The functions are as follows:
● MPI_Send(void* buf, int count, MPI_Datatype datatype, int dest,
int tag, MPI_Comm comm)
● MPI_Recv(void* buf, int count, MPI_Datatype datatype, int
source, int tag, MPI_Comm comm, MPI_Status *status)
STATUS OBJECT
● The status object is used after completion of a receive to find the
actual length, source, and tag of a message.
● Status object is MPI-defined type and provides information about:
○ The source process for the message (status.MPI_SOURCE)
○ The message tag (status.MPI_TAG)
○ Error status (status.MPI_ERROR)
● The number of elements received is given by:
MPI_Get_count(MPI_Status *status, MPI_Datatype datatype,int
*count)
○ status - return status of receive operation
○ datatype - datatype of each receive buffer element (handle)
○ count - number of received elements (integer)(OUT)
Example Using the “status” object
Non-blocking Communication Functions
A communication routine is non-blocking if the call returns without
waiting for the communications to complete.

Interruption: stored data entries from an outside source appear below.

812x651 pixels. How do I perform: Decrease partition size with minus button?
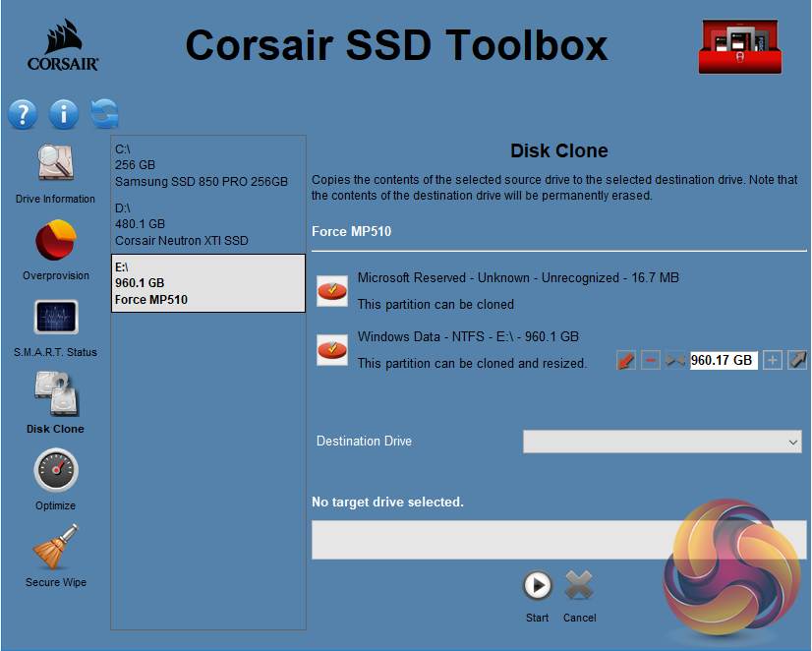651,361
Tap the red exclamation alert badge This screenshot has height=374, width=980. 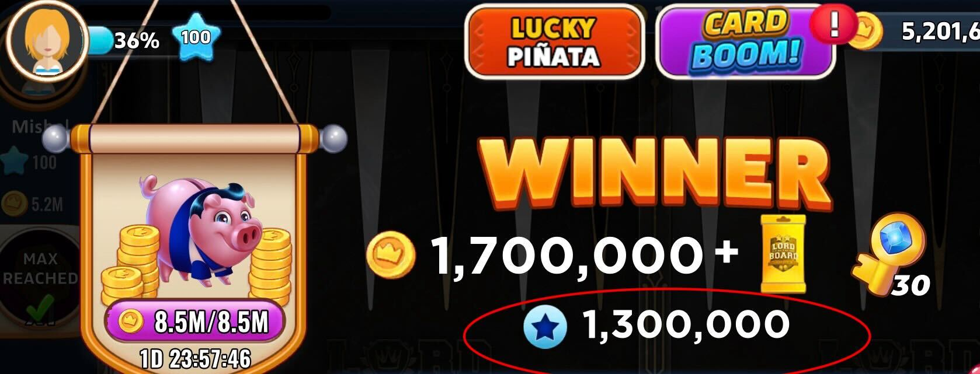pyautogui.click(x=834, y=25)
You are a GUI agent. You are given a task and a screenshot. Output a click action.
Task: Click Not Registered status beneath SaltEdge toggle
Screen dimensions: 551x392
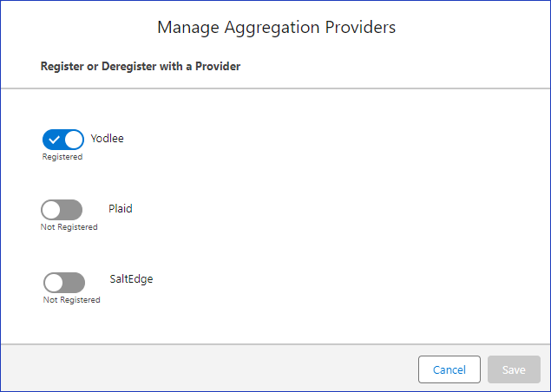point(72,299)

It is the programmer’s responsibility to insure that the buffer is free for
reuse.
These are primarily used to increase performance by overlapping
computation with communication.
It is recommended to first get your program working using blocking
communication before attempting to use non-blocking functions.
The functions are as follows:
● MPI_Isend(void* buf, int count, MPI_Datatype datatype, int dest,
int tag, MPI_Comm comm, MPI_Request *request)
● MPI_Irecv(void* buf, int count, MPI_Datatype datatype, int
source, int tag, MPI_Comm comm, MPI_Request *request)
Non-blocking Communication Example
Data movement (Collective Communication)
● MPI_Bcast: Broadcast sends a message from the process with rank
“root” to all other processes in the group.
● MPI_Scatter: The scatter operation performs a one-to-all
communication. It splits the message into n equal segments with
the ith segment sent to the ith process in the group
● MPI_Gather: This function is the logical opposite to MPI_Scatter, it
performs an all-to-one communication where a total of n data items
are collected at a single process for all of the other processes.
● MPI_Alltoall: This function is an all-to-all version of MPI_Scatter,
where every process is sending and receiving n data segments
● MPI_Alltoallv: This is a generalization of MPI_Alltoall where each
process sends/receives a customizable amount of data to/from
each process.
Broadcasting with MPI
● A broadcast is one of the standard collective communication
techniques.
● During a broadcast, one process sends the same data to all
processes in a communicator.
● One of the main uses of broadcasting is to send out user input to a
parallel program, or send out configuration parameters to all
processes.
MPI_Broadcast
● The function for broadcast in MPI is MPI_Bcast()
○ MPI_Bcast(void* data, int count, MPI_Datatype datatype, int
sender, MPI_Comm communicator)
● Although the root process and receiver processes do different jobs,
they all call the same MPI_Bcast function.
● When the root process calls MPI_Bcast, the data variable will be
sent to all other processes.
● When all of the receiver processes call MPI_Bcast, the data variable
will be filled in with the data from the root process.
MPI_Broadcast Example
Synchronization (Collective Communication)
Processes wait until all members of the group have reached the
synchronization point.
The function used to do this is:
MPI_Barrier (comm)
This causes each process, when reaching the MPI_Barrier call, to block
until all tasks in the group reach the same MPI_Barrier call.
Synchronization (Collective Communication)
MPI_Barrier(MPI_Comm comm)
Synchronization Example
Reductions (Collective computation)
One member of the group collects data from the other members and
performs an operation (min, max, add, multiply, etc.) on that data.
The function to do this is:
MPI_Reduce
One of the parameters of this function is the operation to be performed.
Examples of this are: MPI_MAX, MPI_MIN, MPI_SUM, MPI_PROD, etc.